── Provided information ──
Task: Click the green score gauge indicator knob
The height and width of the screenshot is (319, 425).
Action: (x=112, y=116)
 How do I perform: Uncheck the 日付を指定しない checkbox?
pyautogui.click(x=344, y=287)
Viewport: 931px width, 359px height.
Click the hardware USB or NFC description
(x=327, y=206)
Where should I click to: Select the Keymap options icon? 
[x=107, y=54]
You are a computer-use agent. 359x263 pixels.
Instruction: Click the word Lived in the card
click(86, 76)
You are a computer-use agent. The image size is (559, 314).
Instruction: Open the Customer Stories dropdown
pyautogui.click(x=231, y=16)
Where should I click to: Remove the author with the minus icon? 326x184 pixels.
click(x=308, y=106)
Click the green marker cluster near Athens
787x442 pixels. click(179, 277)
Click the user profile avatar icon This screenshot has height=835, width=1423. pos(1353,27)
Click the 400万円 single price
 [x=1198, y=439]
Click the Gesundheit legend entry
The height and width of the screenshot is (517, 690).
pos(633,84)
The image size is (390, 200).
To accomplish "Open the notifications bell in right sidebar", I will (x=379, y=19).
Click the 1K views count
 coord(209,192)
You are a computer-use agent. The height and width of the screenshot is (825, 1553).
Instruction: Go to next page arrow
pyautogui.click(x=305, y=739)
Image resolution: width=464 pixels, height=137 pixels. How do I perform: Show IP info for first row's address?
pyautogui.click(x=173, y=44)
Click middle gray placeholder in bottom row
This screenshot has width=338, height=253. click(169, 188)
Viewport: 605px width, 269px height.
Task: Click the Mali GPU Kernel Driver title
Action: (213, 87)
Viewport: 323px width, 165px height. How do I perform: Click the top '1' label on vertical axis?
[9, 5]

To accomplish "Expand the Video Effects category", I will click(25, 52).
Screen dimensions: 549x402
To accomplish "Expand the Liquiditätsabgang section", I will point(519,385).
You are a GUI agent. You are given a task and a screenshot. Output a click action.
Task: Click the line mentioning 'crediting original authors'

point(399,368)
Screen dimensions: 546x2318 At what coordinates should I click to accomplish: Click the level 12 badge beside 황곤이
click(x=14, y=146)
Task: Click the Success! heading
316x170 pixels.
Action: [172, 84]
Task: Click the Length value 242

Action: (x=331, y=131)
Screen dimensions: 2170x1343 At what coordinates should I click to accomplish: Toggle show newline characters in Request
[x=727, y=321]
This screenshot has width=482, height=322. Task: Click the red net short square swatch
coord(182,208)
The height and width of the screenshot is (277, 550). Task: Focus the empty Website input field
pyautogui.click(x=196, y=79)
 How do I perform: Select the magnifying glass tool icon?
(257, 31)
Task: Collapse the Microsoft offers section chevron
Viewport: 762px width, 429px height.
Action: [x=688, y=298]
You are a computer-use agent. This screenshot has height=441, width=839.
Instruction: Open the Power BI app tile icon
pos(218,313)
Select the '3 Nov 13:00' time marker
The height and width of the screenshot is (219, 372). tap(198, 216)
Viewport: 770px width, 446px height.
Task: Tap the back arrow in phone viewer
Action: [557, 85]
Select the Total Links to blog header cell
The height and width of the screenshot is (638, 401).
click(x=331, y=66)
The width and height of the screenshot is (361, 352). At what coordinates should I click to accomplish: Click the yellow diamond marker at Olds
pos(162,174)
───
Task directions :: Display every line of the items above that contains the word "dimensions".

Reply ::
Screen dimensions: 549x402
Screen dimensions: 546x2318 At what coordinates should I click to accomplish: Click the level 12 badge beside 황곤이
Screen dimensions: 2170x1343 At what coordinates should I click to accomplish: Toggle show newline characters in Request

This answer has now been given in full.